Lorenzo Milesi is the first leader of 2023 Vuelta a España after DSM-Firmenich shocked the favourites to win the stage one team time trial in Barcelona.
Pre-stage, the expectation among many was that Jumbo-Visma would run out winners, with the Dutch team counting Primož Roglič and Jonas Vingegaard in their line-up.
But wet conditions, and darkening skies, flipped the race on its head, and the advantage laid with the teams who began early. DSM-Firmenich, the second team to start, posted the fastest time of 17.30 across the 14.8km.
Movistar, with Enric Mas among their ranks, levelled DSM's time, but missed out on the victory when hundredths of seconds were taken into account.
Italian Milesi, just 21, will be the race's first wearer of the red jersey in what is his first ever Grand Tour. Just over a fortnight ago, he became U23 time trial world champion in Glasgow.
Third place went to EF Education-EasyPost, six seconds behind, with Soudal-QuickStep and Groupama-FDJ finishing on the same time.
That meant that defending champion Remco Evenepoel was the best-placed out of the overall favourites for the title, with Ineos Grenadiers, the team of Geraint Thomas, 14 seconds back.
Jumbo-Visma finished 32 seconds down on DSM's time, and Roglic and Vingegaard have an immediate deficit of 26 seconds to Evenepoel; UAE-Team Emirates' duo of João Almeida and Juan Ayuso crossed the line 37 seconds slower than the winners.
Ridden under heavy rain and thundering skies, the city centre circuit included a series of wet corners and tight roads, making the racing technical and the spectacle anything but enjoyable.
Rain had been forecast in the drought-ridden city all day, but it was only an hour before the race began that the sky above Barcelona darkened. Fifteen minutes before the first team - Caja Rural-Seguros RSA - rolled down the start ramp, there was intermittent thunder and lightning, accompanied by rain.
The first six teams to ride all avoided any accidents, but Arkea-Samsic had three men tumble to the ground on the wet city centre roads. Not long after, Alpecin-Deceuninck had a man on the floor, too.
When Ineos Grenadiers began, at just before 8pm local time, the rain became even heavier, and within a few kilometres Laurens De Plus of the British team crashed hard.
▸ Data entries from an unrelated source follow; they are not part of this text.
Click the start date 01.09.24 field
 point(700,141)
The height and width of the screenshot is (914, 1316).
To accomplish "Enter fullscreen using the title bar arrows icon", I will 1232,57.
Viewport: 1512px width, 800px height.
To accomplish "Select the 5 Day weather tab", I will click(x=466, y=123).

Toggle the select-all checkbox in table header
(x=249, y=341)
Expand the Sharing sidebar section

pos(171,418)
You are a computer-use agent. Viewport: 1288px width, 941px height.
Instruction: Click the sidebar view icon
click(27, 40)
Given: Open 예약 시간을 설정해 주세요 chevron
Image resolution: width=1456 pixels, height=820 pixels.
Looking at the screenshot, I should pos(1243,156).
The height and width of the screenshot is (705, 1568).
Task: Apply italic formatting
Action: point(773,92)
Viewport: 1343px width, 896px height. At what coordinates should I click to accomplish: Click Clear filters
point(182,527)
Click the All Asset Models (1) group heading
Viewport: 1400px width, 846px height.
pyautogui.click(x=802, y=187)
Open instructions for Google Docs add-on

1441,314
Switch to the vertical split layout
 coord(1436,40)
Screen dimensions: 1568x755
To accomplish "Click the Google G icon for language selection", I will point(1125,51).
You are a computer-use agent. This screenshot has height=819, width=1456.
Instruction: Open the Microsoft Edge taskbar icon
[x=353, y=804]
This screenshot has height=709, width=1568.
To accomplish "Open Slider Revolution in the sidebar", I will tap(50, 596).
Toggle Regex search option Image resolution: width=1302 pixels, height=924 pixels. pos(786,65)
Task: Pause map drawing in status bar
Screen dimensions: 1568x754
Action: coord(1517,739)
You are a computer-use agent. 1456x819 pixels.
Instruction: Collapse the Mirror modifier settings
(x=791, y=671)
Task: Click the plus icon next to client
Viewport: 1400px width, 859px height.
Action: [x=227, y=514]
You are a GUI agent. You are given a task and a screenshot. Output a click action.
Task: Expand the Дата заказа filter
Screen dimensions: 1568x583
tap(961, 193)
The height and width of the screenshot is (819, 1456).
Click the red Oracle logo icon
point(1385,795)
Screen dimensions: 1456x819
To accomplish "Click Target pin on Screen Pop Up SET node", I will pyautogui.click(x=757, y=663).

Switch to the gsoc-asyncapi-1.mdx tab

The Belgian was able to remount on his bike, but looked in pain as he did so.
Jayco-AlUla's Eddie Dunbar, targeting a top-10 in the race after his seventh-placed finish at May's Giro d'Italia, crashed in the closing kilometres of the stage along with five of his teammates, but the Irishman appeared to survive without too much damage.
The rain remained incessant, and as the final few teams all took to the start, the light was fading fast, making conditions even trickier for the riders out on the course. Come the end, only Movistar could match DSM's time, but no one could better the youthful team.